_TASK TO CARRY OUT_
Where the string "green" shows up in a line of the records, copy that line.

_Data excerpts_
* * *

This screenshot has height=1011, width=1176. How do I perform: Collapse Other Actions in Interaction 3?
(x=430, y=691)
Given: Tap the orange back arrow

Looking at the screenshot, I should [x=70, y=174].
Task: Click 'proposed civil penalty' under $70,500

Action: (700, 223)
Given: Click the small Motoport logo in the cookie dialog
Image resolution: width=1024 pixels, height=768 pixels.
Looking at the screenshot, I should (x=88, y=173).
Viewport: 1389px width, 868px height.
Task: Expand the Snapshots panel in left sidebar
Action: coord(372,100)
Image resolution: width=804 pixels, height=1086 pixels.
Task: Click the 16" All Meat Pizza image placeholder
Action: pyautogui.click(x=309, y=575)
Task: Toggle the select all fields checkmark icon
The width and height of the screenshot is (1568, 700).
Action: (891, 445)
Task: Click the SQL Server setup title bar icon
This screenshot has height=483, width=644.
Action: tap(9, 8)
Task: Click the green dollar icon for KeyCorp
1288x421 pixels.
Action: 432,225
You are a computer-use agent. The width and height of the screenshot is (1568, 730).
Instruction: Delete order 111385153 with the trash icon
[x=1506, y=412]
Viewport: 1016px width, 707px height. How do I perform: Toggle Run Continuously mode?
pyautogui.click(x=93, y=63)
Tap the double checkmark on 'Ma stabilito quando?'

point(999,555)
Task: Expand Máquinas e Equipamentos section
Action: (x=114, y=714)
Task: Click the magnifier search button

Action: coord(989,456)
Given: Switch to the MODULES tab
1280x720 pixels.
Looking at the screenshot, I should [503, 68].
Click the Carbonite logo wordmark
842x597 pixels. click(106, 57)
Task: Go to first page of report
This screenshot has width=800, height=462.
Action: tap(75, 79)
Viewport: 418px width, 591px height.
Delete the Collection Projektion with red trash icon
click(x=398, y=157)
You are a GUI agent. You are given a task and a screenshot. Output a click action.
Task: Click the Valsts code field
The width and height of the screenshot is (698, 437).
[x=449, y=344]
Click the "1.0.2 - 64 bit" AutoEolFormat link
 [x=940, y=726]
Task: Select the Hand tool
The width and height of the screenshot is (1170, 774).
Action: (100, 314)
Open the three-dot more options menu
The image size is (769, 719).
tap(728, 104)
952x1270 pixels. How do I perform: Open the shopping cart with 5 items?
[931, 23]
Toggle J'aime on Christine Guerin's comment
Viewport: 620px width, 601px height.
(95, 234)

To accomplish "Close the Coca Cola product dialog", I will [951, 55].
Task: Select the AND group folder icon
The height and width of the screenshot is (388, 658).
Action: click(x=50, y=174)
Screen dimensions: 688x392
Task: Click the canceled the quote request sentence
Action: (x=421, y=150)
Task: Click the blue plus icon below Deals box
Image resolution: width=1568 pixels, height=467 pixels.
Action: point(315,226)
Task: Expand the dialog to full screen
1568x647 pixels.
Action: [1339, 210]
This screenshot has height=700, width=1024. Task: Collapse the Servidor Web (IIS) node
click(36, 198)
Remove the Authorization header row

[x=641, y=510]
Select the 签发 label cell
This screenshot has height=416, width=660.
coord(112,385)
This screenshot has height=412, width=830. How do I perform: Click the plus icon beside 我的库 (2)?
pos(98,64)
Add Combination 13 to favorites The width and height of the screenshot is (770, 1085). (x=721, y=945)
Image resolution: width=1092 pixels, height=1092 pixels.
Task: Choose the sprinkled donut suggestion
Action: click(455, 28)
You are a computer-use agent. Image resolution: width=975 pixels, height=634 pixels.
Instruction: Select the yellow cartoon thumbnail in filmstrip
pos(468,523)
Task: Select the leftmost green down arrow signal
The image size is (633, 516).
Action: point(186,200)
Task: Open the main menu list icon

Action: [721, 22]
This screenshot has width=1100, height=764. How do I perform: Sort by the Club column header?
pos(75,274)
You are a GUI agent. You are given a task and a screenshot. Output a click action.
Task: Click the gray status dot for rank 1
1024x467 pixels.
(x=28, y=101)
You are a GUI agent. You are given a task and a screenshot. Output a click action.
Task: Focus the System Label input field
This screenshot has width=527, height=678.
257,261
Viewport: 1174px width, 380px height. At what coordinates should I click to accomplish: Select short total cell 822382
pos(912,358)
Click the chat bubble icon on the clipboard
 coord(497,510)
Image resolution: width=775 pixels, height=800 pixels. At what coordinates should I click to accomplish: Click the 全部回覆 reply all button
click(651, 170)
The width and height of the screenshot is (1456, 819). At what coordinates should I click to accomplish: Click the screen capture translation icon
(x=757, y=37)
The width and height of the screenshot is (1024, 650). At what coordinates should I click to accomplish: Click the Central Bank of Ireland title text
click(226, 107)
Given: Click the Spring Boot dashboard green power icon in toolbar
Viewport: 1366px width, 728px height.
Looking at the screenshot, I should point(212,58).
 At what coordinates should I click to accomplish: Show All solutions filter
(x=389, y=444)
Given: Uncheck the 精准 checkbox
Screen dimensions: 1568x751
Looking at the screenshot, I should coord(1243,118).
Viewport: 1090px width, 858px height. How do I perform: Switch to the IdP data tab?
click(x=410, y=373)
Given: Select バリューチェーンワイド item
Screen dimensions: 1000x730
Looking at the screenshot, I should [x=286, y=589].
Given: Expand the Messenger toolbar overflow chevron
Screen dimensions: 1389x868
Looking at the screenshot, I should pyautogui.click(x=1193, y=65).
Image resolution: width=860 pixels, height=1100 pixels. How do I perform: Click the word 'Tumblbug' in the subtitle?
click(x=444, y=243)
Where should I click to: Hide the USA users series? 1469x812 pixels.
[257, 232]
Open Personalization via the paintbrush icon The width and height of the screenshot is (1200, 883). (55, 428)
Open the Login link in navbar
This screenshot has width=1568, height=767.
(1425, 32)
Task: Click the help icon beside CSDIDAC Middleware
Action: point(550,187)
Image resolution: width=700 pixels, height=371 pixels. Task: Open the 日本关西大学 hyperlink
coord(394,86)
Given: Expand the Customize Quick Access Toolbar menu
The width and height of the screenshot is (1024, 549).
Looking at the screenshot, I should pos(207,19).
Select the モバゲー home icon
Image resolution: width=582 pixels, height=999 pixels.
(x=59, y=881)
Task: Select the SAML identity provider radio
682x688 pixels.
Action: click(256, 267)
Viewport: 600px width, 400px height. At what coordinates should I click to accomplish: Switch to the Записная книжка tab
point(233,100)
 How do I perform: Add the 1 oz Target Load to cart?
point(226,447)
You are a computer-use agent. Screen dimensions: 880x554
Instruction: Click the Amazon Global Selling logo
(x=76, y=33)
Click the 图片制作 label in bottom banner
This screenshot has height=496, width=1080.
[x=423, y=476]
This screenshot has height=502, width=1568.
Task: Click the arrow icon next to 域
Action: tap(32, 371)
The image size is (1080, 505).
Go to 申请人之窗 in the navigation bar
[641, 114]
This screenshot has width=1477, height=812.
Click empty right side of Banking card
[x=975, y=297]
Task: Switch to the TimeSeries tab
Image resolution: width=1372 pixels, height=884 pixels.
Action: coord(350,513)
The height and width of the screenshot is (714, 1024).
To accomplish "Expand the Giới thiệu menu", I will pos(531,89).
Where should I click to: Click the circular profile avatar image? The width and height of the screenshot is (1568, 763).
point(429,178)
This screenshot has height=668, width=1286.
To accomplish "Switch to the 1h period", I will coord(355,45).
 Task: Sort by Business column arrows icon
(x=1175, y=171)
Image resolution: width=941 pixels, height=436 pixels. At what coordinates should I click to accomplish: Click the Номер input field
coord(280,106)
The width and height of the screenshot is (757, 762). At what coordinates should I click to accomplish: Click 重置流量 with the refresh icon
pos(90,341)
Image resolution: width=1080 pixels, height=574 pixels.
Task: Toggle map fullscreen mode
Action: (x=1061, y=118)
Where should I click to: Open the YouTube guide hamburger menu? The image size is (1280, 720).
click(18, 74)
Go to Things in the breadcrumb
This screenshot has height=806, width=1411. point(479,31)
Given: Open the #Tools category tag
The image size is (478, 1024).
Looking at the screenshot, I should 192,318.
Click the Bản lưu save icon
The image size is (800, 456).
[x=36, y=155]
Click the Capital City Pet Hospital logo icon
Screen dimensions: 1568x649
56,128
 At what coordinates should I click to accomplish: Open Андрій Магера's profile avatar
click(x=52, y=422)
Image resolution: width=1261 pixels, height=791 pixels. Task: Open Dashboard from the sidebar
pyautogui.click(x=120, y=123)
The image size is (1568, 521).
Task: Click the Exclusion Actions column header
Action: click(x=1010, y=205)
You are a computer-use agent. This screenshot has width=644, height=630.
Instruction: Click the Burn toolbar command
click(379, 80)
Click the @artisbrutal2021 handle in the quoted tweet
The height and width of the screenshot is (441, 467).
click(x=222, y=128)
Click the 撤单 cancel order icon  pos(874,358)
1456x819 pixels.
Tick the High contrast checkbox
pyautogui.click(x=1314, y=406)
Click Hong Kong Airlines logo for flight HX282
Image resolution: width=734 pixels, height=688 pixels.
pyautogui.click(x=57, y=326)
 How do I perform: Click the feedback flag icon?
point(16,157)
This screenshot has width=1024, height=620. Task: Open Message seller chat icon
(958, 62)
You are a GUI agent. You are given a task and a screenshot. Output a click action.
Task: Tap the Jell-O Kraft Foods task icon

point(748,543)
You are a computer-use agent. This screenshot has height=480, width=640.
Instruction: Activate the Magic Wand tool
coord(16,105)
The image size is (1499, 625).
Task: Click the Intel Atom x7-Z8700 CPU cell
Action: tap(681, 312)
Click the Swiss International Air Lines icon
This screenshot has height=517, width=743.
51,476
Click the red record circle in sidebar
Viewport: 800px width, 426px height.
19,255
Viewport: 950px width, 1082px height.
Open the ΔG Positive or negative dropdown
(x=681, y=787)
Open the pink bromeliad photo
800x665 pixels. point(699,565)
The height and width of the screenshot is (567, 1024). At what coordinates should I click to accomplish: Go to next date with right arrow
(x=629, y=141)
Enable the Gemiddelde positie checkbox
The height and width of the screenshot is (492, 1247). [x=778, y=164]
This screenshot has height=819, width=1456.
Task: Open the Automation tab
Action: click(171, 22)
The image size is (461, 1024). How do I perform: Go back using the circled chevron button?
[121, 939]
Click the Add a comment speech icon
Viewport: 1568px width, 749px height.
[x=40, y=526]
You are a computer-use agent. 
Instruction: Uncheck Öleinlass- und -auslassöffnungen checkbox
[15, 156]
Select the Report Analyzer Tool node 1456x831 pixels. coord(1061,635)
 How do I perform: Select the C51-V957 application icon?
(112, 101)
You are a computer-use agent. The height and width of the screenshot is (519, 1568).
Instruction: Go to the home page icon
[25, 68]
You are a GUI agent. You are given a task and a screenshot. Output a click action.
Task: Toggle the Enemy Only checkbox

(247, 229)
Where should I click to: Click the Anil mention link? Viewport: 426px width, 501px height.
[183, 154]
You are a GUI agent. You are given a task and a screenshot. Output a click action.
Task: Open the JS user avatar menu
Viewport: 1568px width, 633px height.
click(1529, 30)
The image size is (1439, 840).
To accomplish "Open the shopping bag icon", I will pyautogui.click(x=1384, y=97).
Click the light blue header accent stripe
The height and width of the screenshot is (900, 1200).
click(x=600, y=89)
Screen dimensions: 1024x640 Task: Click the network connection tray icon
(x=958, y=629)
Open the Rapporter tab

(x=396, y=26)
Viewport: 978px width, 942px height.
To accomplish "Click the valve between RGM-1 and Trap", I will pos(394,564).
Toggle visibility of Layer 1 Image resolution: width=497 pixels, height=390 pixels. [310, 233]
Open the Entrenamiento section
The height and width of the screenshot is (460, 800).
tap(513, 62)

* * *

_REPLY_
Task: Click the green dollar icon for KeyCorp
Task: Select the leftmost green down arrow signal
Given: Click the Spring Boot dashboard green power icon in toolbar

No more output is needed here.